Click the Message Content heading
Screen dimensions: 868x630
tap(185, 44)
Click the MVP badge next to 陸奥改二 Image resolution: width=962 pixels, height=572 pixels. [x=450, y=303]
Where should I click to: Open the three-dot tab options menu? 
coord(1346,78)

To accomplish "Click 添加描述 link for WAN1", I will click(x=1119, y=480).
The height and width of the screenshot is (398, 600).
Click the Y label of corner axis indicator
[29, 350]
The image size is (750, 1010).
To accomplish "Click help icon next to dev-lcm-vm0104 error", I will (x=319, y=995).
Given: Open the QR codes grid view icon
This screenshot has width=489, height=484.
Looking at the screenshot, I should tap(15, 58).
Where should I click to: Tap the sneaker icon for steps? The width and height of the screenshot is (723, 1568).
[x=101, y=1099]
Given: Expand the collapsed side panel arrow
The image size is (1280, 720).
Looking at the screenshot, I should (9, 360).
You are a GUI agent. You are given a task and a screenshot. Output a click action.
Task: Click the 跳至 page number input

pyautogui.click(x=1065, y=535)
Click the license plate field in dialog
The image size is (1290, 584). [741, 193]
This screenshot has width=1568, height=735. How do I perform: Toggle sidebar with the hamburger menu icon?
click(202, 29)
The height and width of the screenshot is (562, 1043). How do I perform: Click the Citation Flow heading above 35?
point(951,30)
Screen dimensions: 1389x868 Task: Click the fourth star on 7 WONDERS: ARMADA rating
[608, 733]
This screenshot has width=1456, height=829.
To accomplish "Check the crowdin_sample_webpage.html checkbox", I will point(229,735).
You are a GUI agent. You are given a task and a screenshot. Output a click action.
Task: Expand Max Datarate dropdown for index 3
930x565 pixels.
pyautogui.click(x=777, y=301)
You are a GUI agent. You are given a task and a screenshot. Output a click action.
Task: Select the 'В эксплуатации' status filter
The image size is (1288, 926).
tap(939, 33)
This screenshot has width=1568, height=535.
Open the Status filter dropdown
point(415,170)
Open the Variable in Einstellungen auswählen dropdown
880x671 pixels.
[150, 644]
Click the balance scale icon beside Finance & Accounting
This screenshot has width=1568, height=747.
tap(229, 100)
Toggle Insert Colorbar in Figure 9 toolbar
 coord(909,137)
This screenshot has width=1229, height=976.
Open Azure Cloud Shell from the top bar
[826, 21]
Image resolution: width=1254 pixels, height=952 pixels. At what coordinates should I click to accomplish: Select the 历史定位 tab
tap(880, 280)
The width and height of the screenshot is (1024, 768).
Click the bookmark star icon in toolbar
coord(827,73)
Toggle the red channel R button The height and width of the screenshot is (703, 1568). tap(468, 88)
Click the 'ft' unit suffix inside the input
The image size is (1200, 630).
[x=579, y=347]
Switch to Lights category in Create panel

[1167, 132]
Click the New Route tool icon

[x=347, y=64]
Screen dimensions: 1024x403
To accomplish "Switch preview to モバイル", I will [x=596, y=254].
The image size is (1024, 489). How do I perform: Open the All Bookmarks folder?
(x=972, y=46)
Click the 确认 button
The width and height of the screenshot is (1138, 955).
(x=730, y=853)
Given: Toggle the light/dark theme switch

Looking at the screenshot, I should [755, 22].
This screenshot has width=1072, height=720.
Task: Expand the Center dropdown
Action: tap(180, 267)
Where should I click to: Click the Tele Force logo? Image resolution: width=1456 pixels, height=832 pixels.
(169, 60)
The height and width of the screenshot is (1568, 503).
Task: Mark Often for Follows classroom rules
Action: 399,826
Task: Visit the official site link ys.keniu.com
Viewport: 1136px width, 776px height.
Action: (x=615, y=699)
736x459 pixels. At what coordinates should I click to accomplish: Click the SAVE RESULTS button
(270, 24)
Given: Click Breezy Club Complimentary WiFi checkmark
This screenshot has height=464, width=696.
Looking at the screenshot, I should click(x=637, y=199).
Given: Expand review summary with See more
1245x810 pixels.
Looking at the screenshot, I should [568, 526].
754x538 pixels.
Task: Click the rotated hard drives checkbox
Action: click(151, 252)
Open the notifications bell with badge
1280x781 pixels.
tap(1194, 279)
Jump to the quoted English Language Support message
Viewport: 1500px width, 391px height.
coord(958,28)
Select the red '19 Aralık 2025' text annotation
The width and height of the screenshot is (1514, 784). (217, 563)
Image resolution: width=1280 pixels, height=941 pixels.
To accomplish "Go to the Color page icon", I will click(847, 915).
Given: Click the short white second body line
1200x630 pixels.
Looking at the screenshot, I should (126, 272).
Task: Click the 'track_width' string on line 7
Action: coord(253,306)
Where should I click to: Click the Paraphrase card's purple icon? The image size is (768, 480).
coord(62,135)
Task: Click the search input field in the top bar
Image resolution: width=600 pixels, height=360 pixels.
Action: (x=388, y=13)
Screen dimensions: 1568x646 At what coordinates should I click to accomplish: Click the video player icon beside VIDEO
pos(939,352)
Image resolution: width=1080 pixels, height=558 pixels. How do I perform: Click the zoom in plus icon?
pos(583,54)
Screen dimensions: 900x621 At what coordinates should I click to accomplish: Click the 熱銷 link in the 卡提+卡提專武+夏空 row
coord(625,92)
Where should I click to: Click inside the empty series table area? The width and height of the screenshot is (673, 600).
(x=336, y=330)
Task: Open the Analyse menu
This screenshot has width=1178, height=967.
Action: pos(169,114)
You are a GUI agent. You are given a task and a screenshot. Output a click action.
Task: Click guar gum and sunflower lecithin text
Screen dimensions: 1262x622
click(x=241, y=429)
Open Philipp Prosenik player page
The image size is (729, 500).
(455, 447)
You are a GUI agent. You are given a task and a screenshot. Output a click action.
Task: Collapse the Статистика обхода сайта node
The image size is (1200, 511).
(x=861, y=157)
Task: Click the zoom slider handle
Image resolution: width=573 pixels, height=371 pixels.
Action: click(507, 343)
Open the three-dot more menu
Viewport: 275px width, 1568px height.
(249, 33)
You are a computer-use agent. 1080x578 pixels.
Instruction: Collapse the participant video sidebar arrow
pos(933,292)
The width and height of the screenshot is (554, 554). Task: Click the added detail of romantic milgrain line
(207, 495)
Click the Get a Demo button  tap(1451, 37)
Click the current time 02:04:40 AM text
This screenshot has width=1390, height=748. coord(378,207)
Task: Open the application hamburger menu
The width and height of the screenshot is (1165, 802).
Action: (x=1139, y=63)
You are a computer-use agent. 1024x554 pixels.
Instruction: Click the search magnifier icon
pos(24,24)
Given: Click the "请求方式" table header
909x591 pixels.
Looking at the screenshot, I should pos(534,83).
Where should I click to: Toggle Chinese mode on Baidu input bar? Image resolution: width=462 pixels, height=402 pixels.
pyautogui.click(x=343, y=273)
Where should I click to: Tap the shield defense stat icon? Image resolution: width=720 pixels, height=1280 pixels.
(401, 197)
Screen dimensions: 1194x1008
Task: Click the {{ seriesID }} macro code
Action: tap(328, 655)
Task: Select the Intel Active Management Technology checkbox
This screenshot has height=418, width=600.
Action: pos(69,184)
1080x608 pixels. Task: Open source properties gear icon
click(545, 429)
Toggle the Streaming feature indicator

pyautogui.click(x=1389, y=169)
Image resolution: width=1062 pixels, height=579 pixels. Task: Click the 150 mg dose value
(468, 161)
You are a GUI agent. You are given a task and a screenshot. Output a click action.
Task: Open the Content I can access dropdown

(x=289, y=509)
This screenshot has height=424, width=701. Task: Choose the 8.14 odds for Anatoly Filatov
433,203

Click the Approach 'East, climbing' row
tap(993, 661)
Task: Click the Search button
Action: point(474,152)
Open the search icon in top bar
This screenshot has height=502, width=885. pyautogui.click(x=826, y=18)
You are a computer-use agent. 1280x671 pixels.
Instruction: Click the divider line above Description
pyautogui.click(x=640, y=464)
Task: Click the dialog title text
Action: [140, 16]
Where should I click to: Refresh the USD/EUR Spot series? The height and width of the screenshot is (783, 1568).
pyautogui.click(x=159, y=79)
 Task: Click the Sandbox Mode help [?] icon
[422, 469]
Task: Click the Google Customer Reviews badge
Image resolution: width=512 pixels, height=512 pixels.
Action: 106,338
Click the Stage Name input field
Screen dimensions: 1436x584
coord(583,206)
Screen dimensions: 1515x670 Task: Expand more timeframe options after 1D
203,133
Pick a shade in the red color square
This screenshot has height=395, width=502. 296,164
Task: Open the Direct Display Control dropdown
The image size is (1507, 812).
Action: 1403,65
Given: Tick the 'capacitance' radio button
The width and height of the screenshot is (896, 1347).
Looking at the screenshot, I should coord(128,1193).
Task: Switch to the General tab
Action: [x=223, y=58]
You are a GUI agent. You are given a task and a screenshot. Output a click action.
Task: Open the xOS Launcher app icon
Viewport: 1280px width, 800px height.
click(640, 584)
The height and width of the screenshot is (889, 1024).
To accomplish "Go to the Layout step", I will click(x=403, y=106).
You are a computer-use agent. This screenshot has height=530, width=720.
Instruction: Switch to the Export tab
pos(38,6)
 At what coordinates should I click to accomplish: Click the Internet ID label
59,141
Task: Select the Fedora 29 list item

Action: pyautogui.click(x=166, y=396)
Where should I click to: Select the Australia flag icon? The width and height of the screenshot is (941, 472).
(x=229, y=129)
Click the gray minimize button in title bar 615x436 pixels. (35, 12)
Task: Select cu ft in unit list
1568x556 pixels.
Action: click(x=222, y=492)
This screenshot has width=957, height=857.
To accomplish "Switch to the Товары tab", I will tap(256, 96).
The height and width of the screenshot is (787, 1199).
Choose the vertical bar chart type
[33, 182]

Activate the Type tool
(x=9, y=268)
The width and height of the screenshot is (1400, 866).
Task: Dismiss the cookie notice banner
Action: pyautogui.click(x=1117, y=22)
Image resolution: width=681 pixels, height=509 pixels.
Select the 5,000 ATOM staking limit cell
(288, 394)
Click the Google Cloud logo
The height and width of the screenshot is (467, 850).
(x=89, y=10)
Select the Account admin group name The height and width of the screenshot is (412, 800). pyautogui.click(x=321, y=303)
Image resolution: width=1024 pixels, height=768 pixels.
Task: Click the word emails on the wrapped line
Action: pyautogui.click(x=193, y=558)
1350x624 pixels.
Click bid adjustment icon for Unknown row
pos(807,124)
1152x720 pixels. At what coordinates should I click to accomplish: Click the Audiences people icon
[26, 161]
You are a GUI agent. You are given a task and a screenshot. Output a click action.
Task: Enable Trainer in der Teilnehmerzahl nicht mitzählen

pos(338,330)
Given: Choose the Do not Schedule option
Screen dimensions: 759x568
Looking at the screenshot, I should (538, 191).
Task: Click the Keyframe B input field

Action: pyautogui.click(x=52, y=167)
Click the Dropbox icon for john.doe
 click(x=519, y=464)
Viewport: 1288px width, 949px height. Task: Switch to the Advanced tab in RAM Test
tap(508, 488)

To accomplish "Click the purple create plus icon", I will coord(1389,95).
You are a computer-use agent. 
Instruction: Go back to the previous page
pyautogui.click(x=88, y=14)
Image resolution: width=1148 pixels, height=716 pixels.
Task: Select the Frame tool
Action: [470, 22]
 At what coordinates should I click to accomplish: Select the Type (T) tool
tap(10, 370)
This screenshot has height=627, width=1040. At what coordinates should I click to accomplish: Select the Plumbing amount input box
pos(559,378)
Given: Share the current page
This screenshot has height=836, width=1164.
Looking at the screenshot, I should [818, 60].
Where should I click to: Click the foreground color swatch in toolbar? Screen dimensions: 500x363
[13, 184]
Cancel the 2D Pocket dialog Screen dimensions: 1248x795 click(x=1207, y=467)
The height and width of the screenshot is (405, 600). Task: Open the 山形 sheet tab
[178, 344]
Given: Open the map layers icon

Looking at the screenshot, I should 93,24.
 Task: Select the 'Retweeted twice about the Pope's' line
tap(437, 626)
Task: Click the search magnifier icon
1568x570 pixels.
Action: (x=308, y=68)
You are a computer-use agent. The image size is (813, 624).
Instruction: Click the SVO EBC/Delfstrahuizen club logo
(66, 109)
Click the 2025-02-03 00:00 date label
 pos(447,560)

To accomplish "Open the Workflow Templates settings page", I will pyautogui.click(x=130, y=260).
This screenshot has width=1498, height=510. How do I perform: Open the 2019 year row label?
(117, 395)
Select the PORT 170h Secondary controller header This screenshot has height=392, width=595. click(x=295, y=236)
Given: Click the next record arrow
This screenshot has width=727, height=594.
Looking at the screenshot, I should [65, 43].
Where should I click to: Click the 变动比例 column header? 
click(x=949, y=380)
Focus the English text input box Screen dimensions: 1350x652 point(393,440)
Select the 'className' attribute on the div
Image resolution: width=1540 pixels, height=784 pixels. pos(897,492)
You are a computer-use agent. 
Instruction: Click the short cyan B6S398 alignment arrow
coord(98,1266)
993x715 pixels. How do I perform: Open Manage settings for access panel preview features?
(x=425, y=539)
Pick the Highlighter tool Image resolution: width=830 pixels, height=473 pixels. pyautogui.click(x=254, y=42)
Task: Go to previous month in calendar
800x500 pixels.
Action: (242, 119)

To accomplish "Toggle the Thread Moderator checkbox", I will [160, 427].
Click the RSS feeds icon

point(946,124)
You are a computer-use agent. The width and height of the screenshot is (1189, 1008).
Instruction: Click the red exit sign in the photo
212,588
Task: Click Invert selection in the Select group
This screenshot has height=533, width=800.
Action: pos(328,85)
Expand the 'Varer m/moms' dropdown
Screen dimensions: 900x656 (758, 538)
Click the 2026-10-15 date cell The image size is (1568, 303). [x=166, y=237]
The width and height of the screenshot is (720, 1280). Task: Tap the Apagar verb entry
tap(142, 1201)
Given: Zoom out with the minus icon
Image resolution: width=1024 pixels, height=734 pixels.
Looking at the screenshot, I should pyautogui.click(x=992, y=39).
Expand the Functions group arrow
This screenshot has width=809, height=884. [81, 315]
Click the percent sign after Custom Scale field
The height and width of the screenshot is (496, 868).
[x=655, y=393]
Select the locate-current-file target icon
┄┄┄┄┄┄
§ **WORK TO BE COMPLETED**
Extract every line above that contains the word "English".

§ **TASK RESPONSE**
Jump to the quoted English Language Support message
Focus the English text input box Screen dimensions: 1350x652 point(393,440)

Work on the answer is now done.